------ DATA LINES ------

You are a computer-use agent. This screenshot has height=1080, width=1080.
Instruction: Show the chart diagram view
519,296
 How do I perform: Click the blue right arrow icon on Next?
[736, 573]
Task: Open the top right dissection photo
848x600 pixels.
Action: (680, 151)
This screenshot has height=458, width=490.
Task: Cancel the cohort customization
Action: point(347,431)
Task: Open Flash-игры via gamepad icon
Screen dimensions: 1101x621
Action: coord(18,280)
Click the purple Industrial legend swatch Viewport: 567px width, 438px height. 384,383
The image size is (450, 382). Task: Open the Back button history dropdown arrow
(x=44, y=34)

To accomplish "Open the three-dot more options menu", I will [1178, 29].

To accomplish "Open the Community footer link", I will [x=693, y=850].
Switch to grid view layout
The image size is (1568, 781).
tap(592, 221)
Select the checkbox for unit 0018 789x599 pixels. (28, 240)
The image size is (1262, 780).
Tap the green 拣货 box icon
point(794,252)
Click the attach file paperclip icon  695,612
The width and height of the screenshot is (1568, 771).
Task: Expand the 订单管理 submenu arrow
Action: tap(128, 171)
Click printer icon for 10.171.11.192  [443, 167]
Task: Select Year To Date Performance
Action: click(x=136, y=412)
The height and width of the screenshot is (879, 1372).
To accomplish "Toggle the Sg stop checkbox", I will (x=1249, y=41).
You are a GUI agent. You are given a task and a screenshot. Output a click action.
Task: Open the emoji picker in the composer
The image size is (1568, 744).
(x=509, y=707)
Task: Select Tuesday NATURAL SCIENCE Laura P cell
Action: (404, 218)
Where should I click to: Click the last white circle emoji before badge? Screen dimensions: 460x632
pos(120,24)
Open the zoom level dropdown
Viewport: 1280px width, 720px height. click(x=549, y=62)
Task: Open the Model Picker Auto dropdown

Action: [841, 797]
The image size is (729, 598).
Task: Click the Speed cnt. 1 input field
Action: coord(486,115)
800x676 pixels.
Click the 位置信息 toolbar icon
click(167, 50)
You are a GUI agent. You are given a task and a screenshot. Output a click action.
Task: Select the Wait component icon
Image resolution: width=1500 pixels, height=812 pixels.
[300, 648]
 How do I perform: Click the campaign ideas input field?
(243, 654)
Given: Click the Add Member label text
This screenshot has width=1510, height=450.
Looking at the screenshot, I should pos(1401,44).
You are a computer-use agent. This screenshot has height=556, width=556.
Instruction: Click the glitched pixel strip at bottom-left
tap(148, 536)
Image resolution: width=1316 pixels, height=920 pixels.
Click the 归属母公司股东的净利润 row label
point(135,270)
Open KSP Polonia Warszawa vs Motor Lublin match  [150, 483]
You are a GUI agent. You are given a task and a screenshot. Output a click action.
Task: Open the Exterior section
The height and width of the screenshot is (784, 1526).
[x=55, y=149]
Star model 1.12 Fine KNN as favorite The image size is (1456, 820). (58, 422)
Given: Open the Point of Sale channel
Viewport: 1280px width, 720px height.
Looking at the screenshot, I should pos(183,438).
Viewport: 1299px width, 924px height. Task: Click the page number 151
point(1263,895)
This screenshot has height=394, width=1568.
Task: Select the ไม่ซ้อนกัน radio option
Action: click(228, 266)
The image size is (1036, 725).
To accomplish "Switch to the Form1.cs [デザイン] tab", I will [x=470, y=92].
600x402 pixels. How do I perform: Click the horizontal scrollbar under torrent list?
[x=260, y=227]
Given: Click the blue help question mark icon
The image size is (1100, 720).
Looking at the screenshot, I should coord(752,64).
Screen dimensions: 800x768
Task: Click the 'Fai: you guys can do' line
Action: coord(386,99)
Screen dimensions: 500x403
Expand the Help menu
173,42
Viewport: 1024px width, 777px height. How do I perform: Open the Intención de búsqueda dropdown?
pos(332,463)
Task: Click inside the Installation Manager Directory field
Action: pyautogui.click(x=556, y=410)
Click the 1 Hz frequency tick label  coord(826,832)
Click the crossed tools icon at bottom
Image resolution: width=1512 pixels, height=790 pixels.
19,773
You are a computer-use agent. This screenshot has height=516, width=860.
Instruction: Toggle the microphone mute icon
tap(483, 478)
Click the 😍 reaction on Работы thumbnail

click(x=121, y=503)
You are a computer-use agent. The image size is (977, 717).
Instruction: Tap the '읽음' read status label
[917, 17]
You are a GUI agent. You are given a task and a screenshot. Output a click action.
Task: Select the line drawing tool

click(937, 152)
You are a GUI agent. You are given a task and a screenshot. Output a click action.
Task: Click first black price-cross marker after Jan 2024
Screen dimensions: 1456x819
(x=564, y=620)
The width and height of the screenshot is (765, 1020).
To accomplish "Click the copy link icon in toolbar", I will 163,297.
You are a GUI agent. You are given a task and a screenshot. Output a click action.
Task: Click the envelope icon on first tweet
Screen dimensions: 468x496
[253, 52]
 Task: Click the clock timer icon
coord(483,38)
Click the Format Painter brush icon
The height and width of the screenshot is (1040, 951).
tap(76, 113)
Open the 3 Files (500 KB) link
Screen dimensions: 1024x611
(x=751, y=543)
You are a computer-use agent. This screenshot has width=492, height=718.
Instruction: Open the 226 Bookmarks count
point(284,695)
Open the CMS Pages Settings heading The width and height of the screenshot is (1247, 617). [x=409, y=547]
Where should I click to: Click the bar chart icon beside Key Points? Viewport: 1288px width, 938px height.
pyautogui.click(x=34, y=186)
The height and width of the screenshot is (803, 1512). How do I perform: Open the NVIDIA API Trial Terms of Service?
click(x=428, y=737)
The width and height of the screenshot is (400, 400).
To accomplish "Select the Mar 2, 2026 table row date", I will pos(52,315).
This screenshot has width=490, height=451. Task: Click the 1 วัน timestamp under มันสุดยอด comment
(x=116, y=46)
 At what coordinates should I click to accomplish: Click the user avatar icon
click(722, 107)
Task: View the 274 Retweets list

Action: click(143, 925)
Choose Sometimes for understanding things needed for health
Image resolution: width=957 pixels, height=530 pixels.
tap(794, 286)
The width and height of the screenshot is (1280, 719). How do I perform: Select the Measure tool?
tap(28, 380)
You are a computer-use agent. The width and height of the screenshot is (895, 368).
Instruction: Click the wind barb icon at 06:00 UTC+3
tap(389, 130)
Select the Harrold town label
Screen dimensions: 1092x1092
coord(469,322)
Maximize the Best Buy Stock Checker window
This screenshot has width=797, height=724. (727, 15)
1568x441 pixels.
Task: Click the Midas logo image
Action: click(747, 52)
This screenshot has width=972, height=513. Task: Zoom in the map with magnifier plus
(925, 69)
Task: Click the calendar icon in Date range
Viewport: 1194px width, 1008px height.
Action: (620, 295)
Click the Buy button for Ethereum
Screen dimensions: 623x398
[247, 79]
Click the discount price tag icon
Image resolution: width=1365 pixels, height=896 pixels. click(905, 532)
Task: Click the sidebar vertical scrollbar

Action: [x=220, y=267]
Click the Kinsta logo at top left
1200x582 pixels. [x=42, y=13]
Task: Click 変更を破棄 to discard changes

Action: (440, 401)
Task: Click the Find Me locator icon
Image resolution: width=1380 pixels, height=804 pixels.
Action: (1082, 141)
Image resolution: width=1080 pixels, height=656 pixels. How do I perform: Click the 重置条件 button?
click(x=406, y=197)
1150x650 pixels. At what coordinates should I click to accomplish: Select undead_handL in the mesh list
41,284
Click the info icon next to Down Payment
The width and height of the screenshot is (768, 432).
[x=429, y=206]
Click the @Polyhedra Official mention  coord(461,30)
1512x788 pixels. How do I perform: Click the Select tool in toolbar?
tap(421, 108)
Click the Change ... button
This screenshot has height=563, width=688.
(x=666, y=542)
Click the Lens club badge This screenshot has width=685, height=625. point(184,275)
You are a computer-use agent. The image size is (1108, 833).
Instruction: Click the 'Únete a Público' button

------

EXERCISE TASK: Rewrite the items above, substituting "drop-down menu" for every occurrence of "dropdown" and leaving everything else as it is.

TASK OUTPUT:
You are a computer-use agent. This screenshot has height=1080, width=1080.
Instruction: Show the chart diagram view
519,296
 How do I perform: Click the blue right arrow icon on Next?
[736, 573]
Task: Open the top right dissection photo
848x600 pixels.
Action: (680, 151)
This screenshot has height=458, width=490.
Task: Cancel the cohort customization
Action: point(347,431)
Task: Open Flash-игры via gamepad icon
Screen dimensions: 1101x621
Action: coord(18,280)
Click the purple Industrial legend swatch Viewport: 567px width, 438px height. 384,383
The image size is (450, 382). Task: Open the Back button history drop-down menu arrow
(x=44, y=34)

To accomplish "Open the three-dot more options menu", I will [1178, 29].

To accomplish "Open the Community footer link", I will [x=693, y=850].
Switch to grid view layout
The image size is (1568, 781).
tap(592, 221)
Select the checkbox for unit 0018 789x599 pixels. (28, 240)
The image size is (1262, 780).
Tap the green 拣货 box icon
point(794,252)
Click the attach file paperclip icon  695,612
The width and height of the screenshot is (1568, 771).
Task: Expand the 订单管理 submenu arrow
Action: tap(128, 171)
Click printer icon for 10.171.11.192  [443, 167]
Task: Select Year To Date Performance
Action: click(x=136, y=412)
The height and width of the screenshot is (879, 1372).
To accomplish "Toggle the Sg stop checkbox", I will (x=1249, y=41).
You are a GUI agent. You are given a task and a screenshot. Output a click action.
Task: Open the emoji picker in the composer
The image size is (1568, 744).
(x=509, y=707)
Task: Select Tuesday NATURAL SCIENCE Laura P cell
Action: (404, 218)
Where should I click to: Click the last white circle emoji before badge? Screen dimensions: 460x632
pos(120,24)
Open the zoom level drop-down menu
Viewport: 1280px width, 720px height. click(x=549, y=62)
Task: Open the Model Picker Auto drop-down menu

Action: [841, 797]
The image size is (729, 598).
Task: Click the Speed cnt. 1 input field
Action: coord(486,115)
800x676 pixels.
Click the 位置信息 toolbar icon
click(167, 50)
You are a GUI agent. You are given a task and a screenshot. Output a click action.
Task: Select the Wait component icon
Image resolution: width=1500 pixels, height=812 pixels.
[300, 648]
 How do I perform: Click the campaign ideas input field?
(243, 654)
Given: Click the Add Member label text
This screenshot has width=1510, height=450.
Looking at the screenshot, I should pos(1401,44).
You are a computer-use agent. This screenshot has height=556, width=556.
Instruction: Click the glitched pixel strip at bottom-left
tap(148, 536)
Image resolution: width=1316 pixels, height=920 pixels.
Click the 归属母公司股东的净利润 row label
point(135,270)
Open KSP Polonia Warszawa vs Motor Lublin match  [150, 483]
You are a GUI agent. You are given a task and a screenshot. Output a click action.
Task: Open the Exterior section
The height and width of the screenshot is (784, 1526).
[x=55, y=149]
Star model 1.12 Fine KNN as favorite The image size is (1456, 820). (58, 422)
Given: Open the Point of Sale channel
Viewport: 1280px width, 720px height.
Looking at the screenshot, I should pos(183,438).
Viewport: 1299px width, 924px height. Task: Click the page number 151
point(1263,895)
This screenshot has height=394, width=1568.
Task: Select the ไม่ซ้อนกัน radio option
Action: click(228, 266)
The image size is (1036, 725).
To accomplish "Switch to the Form1.cs [デザイン] tab", I will [x=470, y=92].
600x402 pixels. How do I perform: Click the horizontal scrollbar under torrent list?
[x=260, y=227]
Given: Click the blue help question mark icon
The image size is (1100, 720).
Looking at the screenshot, I should coord(752,64).
Screen dimensions: 800x768
Task: Click the 'Fai: you guys can do' line
Action: coord(386,99)
Screen dimensions: 500x403
Expand the Help menu
173,42
Viewport: 1024px width, 777px height. How do I perform: Open the Intención de búsqueda drop-down menu?
pos(332,463)
Task: Click inside the Installation Manager Directory field
Action: pyautogui.click(x=556, y=410)
Click the 1 Hz frequency tick label  coord(826,832)
Click the crossed tools icon at bottom
Image resolution: width=1512 pixels, height=790 pixels.
19,773
You are a computer-use agent. This screenshot has height=516, width=860.
Instruction: Toggle the microphone mute icon
tap(483, 478)
Click the 😍 reaction on Работы thumbnail

click(x=121, y=503)
You are a computer-use agent. The image size is (977, 717).
Instruction: Tap the '읽음' read status label
[917, 17]
You are a GUI agent. You are given a task and a screenshot. Output a click action.
Task: Select the line drawing tool

click(937, 152)
You are a GUI agent. You are given a task and a screenshot. Output a click action.
Task: Click first black price-cross marker after Jan 2024
Screen dimensions: 1456x819
(x=564, y=620)
The width and height of the screenshot is (765, 1020).
To accomplish "Click the copy link icon in toolbar", I will 163,297.
You are a GUI agent. You are given a task and a screenshot. Output a click action.
Task: Click the envelope icon on first tweet
Screen dimensions: 468x496
[253, 52]
 Task: Click the clock timer icon
coord(483,38)
Click the Format Painter brush icon
The height and width of the screenshot is (1040, 951).
tap(76, 113)
Open the 3 Files (500 KB) link
Screen dimensions: 1024x611
(x=751, y=543)
You are a computer-use agent. This screenshot has width=492, height=718.
Instruction: Open the 226 Bookmarks count
point(284,695)
Open the CMS Pages Settings heading The width and height of the screenshot is (1247, 617). [x=409, y=547]
Where should I click to: Click the bar chart icon beside Key Points? Viewport: 1288px width, 938px height.
pyautogui.click(x=34, y=186)
The height and width of the screenshot is (803, 1512). How do I perform: Open the NVIDIA API Trial Terms of Service?
click(x=428, y=737)
The width and height of the screenshot is (400, 400).
To accomplish "Select the Mar 2, 2026 table row date", I will pos(52,315).
This screenshot has width=490, height=451. Task: Click the 1 วัน timestamp under มันสุดยอด comment
(x=116, y=46)
 At what coordinates should I click to accomplish: Click the user avatar icon
click(722, 107)
Task: View the 274 Retweets list

Action: click(143, 925)
Choose Sometimes for understanding things needed for health
Image resolution: width=957 pixels, height=530 pixels.
tap(794, 286)
The width and height of the screenshot is (1280, 719). How do I perform: Select the Measure tool?
tap(28, 380)
You are a computer-use agent. The width and height of the screenshot is (895, 368).
Instruction: Click the wind barb icon at 06:00 UTC+3
tap(389, 130)
Select the Harrold town label
Screen dimensions: 1092x1092
coord(469,322)
Maximize the Best Buy Stock Checker window
This screenshot has width=797, height=724. (727, 15)
1568x441 pixels.
Task: Click the Midas logo image
Action: click(747, 52)
This screenshot has width=972, height=513. Task: Zoom in the map with magnifier plus
(925, 69)
Task: Click the calendar icon in Date range
Viewport: 1194px width, 1008px height.
Action: (620, 295)
Click the Buy button for Ethereum
Screen dimensions: 623x398
[247, 79]
Click the discount price tag icon
Image resolution: width=1365 pixels, height=896 pixels. click(905, 532)
Task: Click the sidebar vertical scrollbar

Action: [x=220, y=267]
Click the Kinsta logo at top left
1200x582 pixels. [x=42, y=13]
Task: Click 変更を破棄 to discard changes

Action: (440, 401)
Task: Click the Find Me locator icon
Image resolution: width=1380 pixels, height=804 pixels.
Action: (1082, 141)
Image resolution: width=1080 pixels, height=656 pixels. How do I perform: Click the 重置条件 button?
click(x=406, y=197)
1150x650 pixels. At what coordinates should I click to accomplish: Select undead_handL in the mesh list
41,284
Click the info icon next to Down Payment
The width and height of the screenshot is (768, 432).
[x=429, y=206]
Click the @Polyhedra Official mention  coord(461,30)
1512x788 pixels. How do I perform: Click the Select tool in toolbar?
tap(421, 108)
Click the Change ... button
This screenshot has height=563, width=688.
(x=666, y=542)
Click the Lens club badge This screenshot has width=685, height=625. point(184,275)
You are a computer-use agent. The image size is (1108, 833).
Instruction: Click the 'Únete a Público' button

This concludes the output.